Collected data
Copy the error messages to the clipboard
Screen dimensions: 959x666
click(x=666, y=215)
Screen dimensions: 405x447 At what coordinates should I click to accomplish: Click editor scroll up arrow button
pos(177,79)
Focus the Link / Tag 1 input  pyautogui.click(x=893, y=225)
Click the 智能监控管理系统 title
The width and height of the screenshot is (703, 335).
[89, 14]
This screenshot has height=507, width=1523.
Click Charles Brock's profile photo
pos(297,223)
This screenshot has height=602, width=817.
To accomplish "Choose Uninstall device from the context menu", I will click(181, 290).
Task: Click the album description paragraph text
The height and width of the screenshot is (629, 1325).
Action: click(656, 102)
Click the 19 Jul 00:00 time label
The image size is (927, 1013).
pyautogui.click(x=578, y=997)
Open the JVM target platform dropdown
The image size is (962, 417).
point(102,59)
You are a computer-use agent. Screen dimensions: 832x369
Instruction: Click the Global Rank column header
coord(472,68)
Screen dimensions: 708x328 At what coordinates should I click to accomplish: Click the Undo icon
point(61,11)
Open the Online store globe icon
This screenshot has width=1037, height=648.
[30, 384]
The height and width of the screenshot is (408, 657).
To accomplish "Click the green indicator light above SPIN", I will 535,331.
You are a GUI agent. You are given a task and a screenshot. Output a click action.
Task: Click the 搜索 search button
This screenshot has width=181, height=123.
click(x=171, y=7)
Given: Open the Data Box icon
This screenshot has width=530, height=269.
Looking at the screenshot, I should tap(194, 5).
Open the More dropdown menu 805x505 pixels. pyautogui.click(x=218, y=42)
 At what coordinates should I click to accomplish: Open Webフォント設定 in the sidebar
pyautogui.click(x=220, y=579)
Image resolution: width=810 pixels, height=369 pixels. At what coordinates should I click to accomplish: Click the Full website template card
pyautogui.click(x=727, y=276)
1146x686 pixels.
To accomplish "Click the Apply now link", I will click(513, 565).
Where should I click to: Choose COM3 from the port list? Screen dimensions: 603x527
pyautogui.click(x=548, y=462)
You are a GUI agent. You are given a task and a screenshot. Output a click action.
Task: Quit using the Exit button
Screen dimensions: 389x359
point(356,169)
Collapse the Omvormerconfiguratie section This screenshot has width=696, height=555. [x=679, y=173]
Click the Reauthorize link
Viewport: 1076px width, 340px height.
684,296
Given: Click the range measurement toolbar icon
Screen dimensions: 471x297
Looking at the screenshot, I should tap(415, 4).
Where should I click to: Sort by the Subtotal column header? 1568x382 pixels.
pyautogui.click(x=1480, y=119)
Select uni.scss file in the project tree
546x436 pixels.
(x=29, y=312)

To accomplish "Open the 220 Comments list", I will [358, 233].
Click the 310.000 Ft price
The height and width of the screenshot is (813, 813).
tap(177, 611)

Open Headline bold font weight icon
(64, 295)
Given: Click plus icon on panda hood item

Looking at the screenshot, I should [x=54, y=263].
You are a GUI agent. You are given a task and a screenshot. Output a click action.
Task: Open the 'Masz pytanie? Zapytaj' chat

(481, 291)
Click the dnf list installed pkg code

TASK INSTRUCTIONS: What you return should match the entries above exactly.

EXERCISE RESPONSE:
Copy the error messages to the clipboard
Screen dimensions: 959x666
click(x=666, y=215)
Screen dimensions: 405x447 At what coordinates should I click to accomplish: Click editor scroll up arrow button
pos(177,79)
Focus the Link / Tag 1 input  pyautogui.click(x=893, y=225)
Click the 智能监控管理系统 title
The width and height of the screenshot is (703, 335).
[89, 14]
This screenshot has height=507, width=1523.
Click Charles Brock's profile photo
pos(297,223)
This screenshot has height=602, width=817.
To accomplish "Choose Uninstall device from the context menu", I will click(181, 290).
Task: Click the album description paragraph text
The height and width of the screenshot is (629, 1325).
Action: click(656, 102)
Click the 19 Jul 00:00 time label
The image size is (927, 1013).
pyautogui.click(x=578, y=997)
Open the JVM target platform dropdown
The image size is (962, 417).
point(102,59)
You are a computer-use agent. Screen dimensions: 832x369
Instruction: Click the Global Rank column header
coord(472,68)
Screen dimensions: 708x328 At what coordinates should I click to accomplish: Click the Undo icon
point(61,11)
Open the Online store globe icon
This screenshot has width=1037, height=648.
[30, 384]
The height and width of the screenshot is (408, 657).
To accomplish "Click the green indicator light above SPIN", I will 535,331.
You are a GUI agent. You are given a task and a screenshot. Output a click action.
Task: Click the 搜索 search button
This screenshot has width=181, height=123.
click(x=171, y=7)
Given: Open the Data Box icon
This screenshot has width=530, height=269.
Looking at the screenshot, I should tap(194, 5).
Open the More dropdown menu 805x505 pixels. pyautogui.click(x=218, y=42)
 At what coordinates should I click to accomplish: Open Webフォント設定 in the sidebar
pyautogui.click(x=220, y=579)
Image resolution: width=810 pixels, height=369 pixels. At what coordinates should I click to accomplish: Click the Full website template card
pyautogui.click(x=727, y=276)
1146x686 pixels.
To accomplish "Click the Apply now link", I will click(513, 565).
Where should I click to: Choose COM3 from the port list? Screen dimensions: 603x527
pyautogui.click(x=548, y=462)
You are a GUI agent. You are given a task and a screenshot. Output a click action.
Task: Quit using the Exit button
Screen dimensions: 389x359
point(356,169)
Collapse the Omvormerconfiguratie section This screenshot has width=696, height=555. [x=679, y=173]
Click the Reauthorize link
Viewport: 1076px width, 340px height.
684,296
Given: Click the range measurement toolbar icon
Screen dimensions: 471x297
Looking at the screenshot, I should tap(415, 4).
Where should I click to: Sort by the Subtotal column header? 1568x382 pixels.
pyautogui.click(x=1480, y=119)
Select uni.scss file in the project tree
546x436 pixels.
(x=29, y=312)

To accomplish "Open the 220 Comments list", I will [358, 233].
Click the 310.000 Ft price
The height and width of the screenshot is (813, 813).
tap(177, 611)

Open Headline bold font weight icon
(64, 295)
Given: Click plus icon on panda hood item

Looking at the screenshot, I should [x=54, y=263].
You are a GUI agent. You are given a task and a screenshot. Output a click action.
Task: Open the 'Masz pytanie? Zapytaj' chat

(481, 291)
Click the dnf list installed pkg code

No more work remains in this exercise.